The other factor DHS mentions is Medicaid intensity, which is defined as utilization of services and if those services delivered are expensive. This is averaged out per member per month, taking into account the different services (physician services, in-patient hospital, etc). DHS states that excluding policy changes, intensity for managed care is 2 to 3 percent per year. DHS estimated managed care intensity to be a $137 million GPR increase over the base year doubled. DHS also projects the intensity element in fee for service to be $172.3 million over the base year doubled, driven by fee for service inpatient hospital costs and drug intensity increases.

 

Lead Exposure and Lead Poisoning Prevention

DHS requests $11 million GPR to fund residential lead paint abatement and other activities to prevent childhood lead poisoning.
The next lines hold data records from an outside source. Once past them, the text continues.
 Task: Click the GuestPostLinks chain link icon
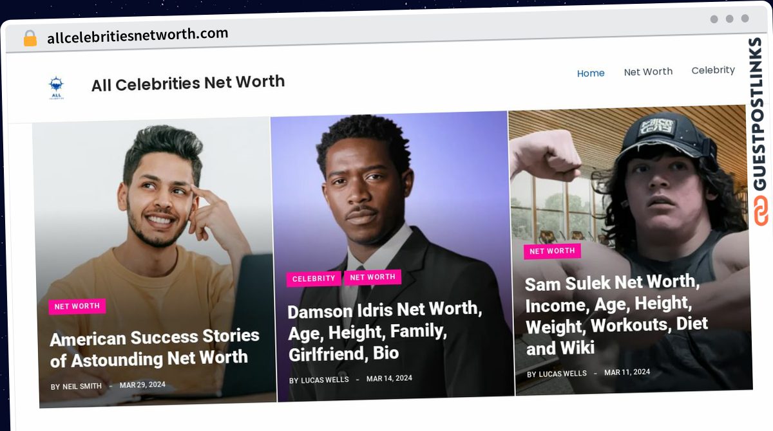click(x=761, y=211)
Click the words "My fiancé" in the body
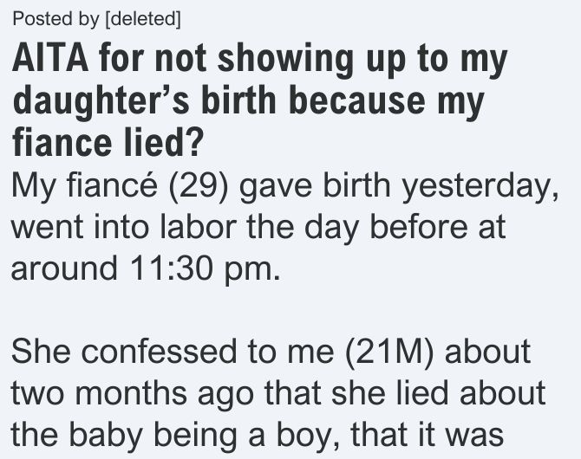Viewport: 581px width, 459px height. coord(84,186)
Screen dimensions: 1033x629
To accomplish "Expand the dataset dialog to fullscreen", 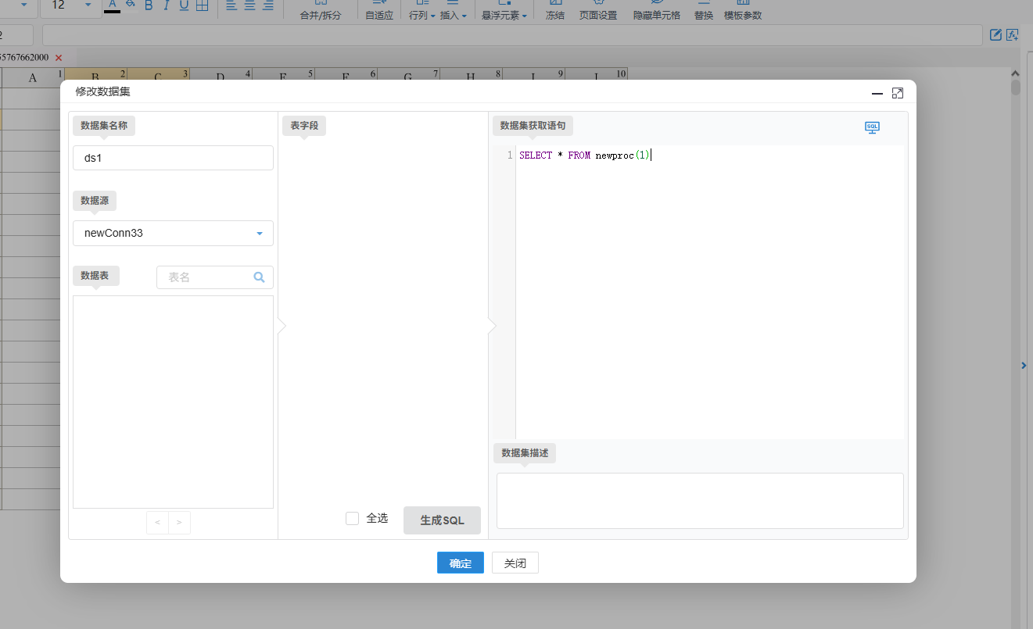I will point(898,93).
Using these dollars, DHS plans to leverage $4.7 million GPR as a state match for roughly $27 million in federal dollars to target abatement activities for CHIP eligible properties. The initiative also includes $2 million GPR for lead abatement activities at non-CHIP eligible properties. $2.8 million GPR (and $4.1 million in federal dollars) would be used for pay for performance incentive funds to improve blood lead level testing and reporting by the Medicaid managed care organizations. $1.1 million GPR would be used for a peer-based outreach program for physicians to increase the blood lead level testing.

 

PSAP Dispatcher Training

Under 2017 Act 296, DHS was directed to include funding for the training of 911 dispatchers in over the phone CPR instruction. Act 296 included onetime funding of $250,000 GPR for the training. In the budget request, DHS includes an additional $233,400 GPR over the biennium for training and recertification.

 

Conditional and Supervised Release Re-Estimate

 DHS requests $4.6 million GPR for additional funds to support the costs associated with conditional and supervised release. This also includes outpatient competency examinations and treatment to competency programs. The department states that this request is based on a re-estimate of caseload and services in the Supervised Release, Conditional Released, and Treatment to Competency Programs.

 

Income Maintenance Agencies

 DHS requests $1.8 million GPR in the biennium and 5 full time positions to support new costs associated with new enrollment and eligibility policies for Income Maintenance agencies. DHS cites new policies from the governor and legislature attributed to these changes. Included in the list are the work requirement for childless adults, drug screenings for individuals referred to the FoodShare Employment & Training (FSET) program, health and drug screenings for childless adults in Medicaid, child support compliance requirement for Medicaid eligibility, and a health savings account program in Medicaid.

DHS additionally requests an increase of $64 million GPR and 6.5 full time positions to fund and support FSET. DHS notes that the FSET program is one way for able-bodied adults (who meet specified requirements) to satisfy the work requirements in order to maintain eligibility for FoodShare benefits. DHS also explains in their request that they plan to use the FSET program as a way for childless adults to meet work requirements to maintain Medicaid eligibility. That policy change is pending with the federal government under the state’s submitted 1115 demonstration waiver.